• Stated exercise: Which lines of the data below contain the string "height", with case counting? Extract each of those lines in full.

• Given records:
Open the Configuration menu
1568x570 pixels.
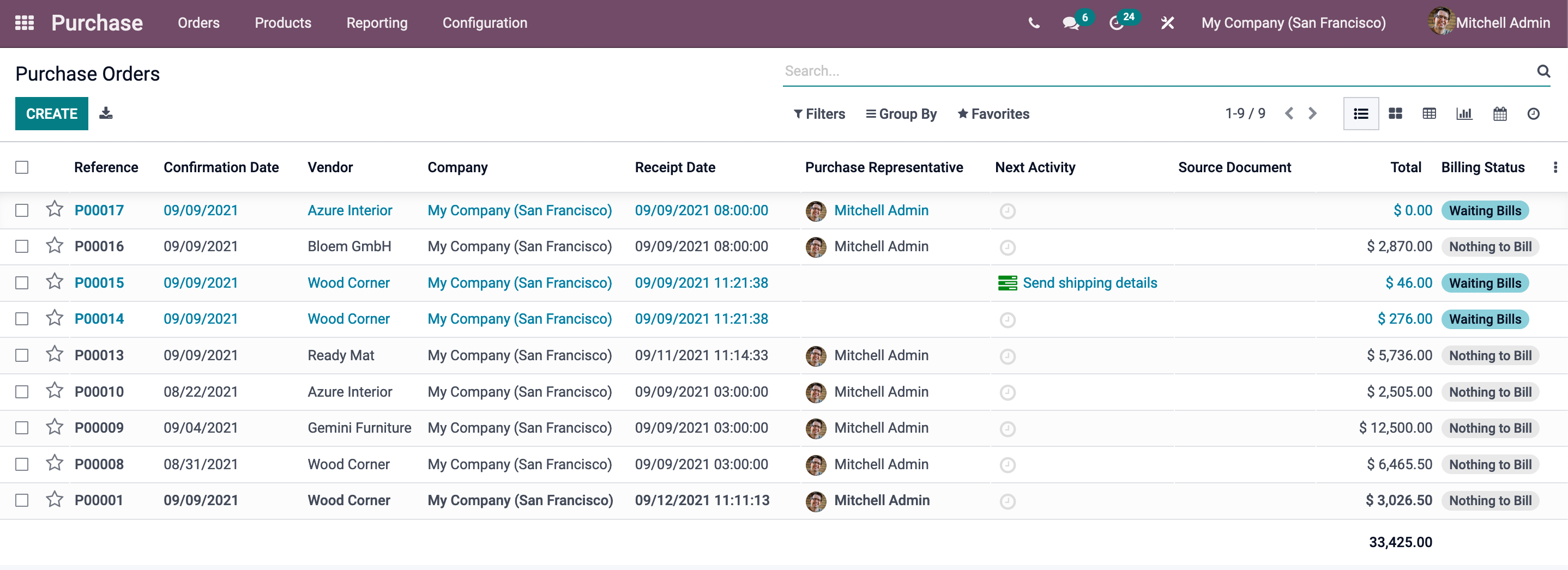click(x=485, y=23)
---
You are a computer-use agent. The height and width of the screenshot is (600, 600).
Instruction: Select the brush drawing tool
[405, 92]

• Response:
You are a computer-use agent. The height and width of the screenshot is (600, 600).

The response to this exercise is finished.